Kristine Kjarstad let out a long, slow breath.

“That’s because it’s a Greek name, Mr. Freeman. Nike was the goddess of victory.”

“Well, hey, learn something new every day. Nike, huh? So who was she? Some kind of feminist?”

“Just a woman who hated to lose. You’re talking to another. One more thing. Were there traces of paint on the soles of the shoes?”

This time there was a lengthy silence.

“Now you come to mention it,” Freeman replied in a different tone, “I think there was something on them. I figured it was bubblegum or some-”

“Because it was pink, right?” Kristine interrupted.

Another long silence.

“Now how in hell did you know that?” asked Charlie Freeman quietly.

“I’ll tell you when I get there.”

“You’re coming down south?”

“Correct. I’ll call you back once I have my reservation. I’ll want you to set up an interview with this guy in the hospital. Make it as long as possible. I plan to go to work on him, and I don’t want the doctors getting in the way. This is our one chance to crack this case. It may be the last we ever get.”

“But I told you already, he refuses to say a goddamn-”

“I think he’ll talk to me, Mr. Freeman. I’m pretty sure I can get him to talk to me.”

18

I awoke shortly after dawn to find a figure standing beside my bed.

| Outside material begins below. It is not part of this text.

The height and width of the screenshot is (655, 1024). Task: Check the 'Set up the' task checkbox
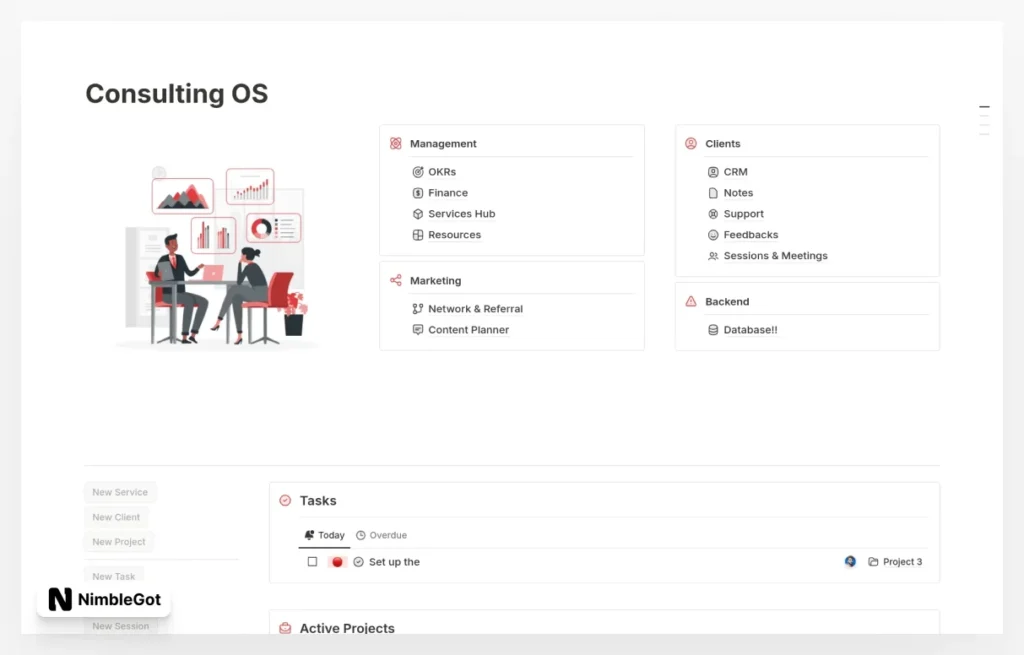click(x=312, y=562)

My dreams had been unusually vivid and elaborate, and for a moment I thought the intruder was another illusion, an escapee from that nocturnal melodrama. Then it moved, and I saw that it was female, and naked.

The covers were stripped back and I felt flesh touch mine at many points, chill on the surface but brimming with internal warmth. A face was buried in my neck and hands roved over my body. Firm breasts were crushed against my chest, the nipples knotted with cold. My cock, already thick with early morning tumescence, stirred and hardened as wiry pubic hair brushed against the bud.

I was still in that ambiguous state between sleep and waking, where the normal rules and standards do not apply. The woman was shivering, so I hugged her. It must be Andrea, I thought drowsily, come to bring me comfort and news of my son. Then the woman turned and raised herself slightly, looking down at me. The light was dim, seeping in through the cracks in the exterior walls and under the door, but it was enough to reveal my mistake. This was not Andrea. It took another few minutes, by which time we were almost coupled, before I realized who it was.

My erection immediately began to sag. I pulled away, giving myself space, studying the plain, feral face with its high cheekbones and stubby nose. My companion was none other than Ellie, the plump nymphet whose enthusiastic compliance Sam had so brutally vaunted the day before.

“Fuck me,” she whispered imploringly. “Please fuck me.”

It should have been a perfect wet-dream scenario. Maybe it was its very perfection which gave it away, that and the fact that her desperation was evidently not erotic. Certainly she played her part well. She sucked on my lips and her knee pushed in between my legs, and as my traitorous cock stiffened up she grasped it and squeezed so hard I gasped. In any other situation I would have been only too happy to go along and ask questions afterward, but I knew I couldn’t afford that luxury.